In this New Way of Working, humanitarians will focus on delivering urgent, life-saving aid in protracted crises, while collaborating with a diverse set of development, Government, peacebuilding, private sector and civil-society partners to work towards collective outcomes to reduce vulnerability and humanitarian need, to build community and societal resilience, and to lay the foundations for peace. In fragile States, the UN supports an approach that is “as local as possible and as international as necessary”, bearing in mind that humanitarians will always ensure this does not undermine the humanitarian principles of humanity, impartiality and neutrality.
Momentum is building to operationalize this New Way of Working. As just one example, in each of the countries that are famine-affected or at risk of famine: north-eastern Nigeria, Somalia, South Sudan and Yemen, we are working with development partners, including UNDP, the World Bank and in some cases, local authorities, to ensure links between short-term life-saving and long-term risk reduction efforts.
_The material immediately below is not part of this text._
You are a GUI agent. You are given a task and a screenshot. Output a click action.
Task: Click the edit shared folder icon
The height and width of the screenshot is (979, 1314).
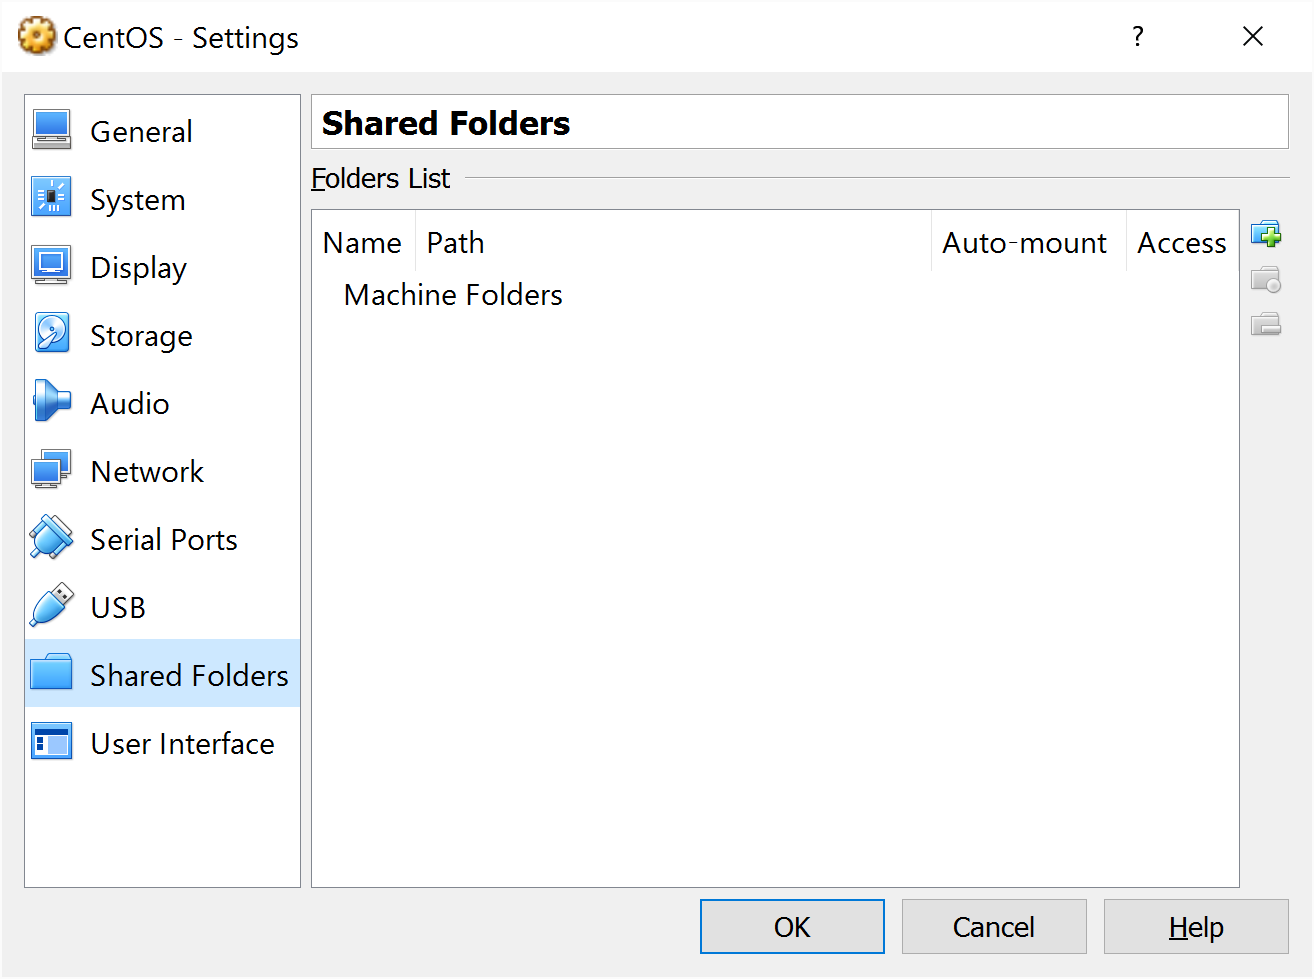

As we progress with this approach, we also need an intensified global effort, led by Member States of the UN and the Security Council, to enhance respect for international humanitarian law and the protection of civilians. All States are obliged to ensure respect for international humanitarian law in all circumstances, and all must exert their influence to prevent and stop violations.
At the first World Humanitarian Summit in Istanbul in 2016, world leaders set an ambitious goal to halve internal displacement by 2030. If we are to reach that goal, we need the political will of world leaders to save lives, protect rights and share responsibility globally, as they committed to doing at the UN’s General Assembly in New York, in September 2016.
Finding the right solutions in situations of extreme fragility has challenged leaders across the international community for decades. But we are now at a turning point. As the German writer and politician Johann Wolfgang von Goethe said: “Willing is not enough. We must do.” Putting our agreements into action is our best hope to ensure that the world’s most vulnerable 141 million people are included in our path to progress. Lest we forget, failing them will only exacerbate crises that threaten our global security. They are counting on us to succeed.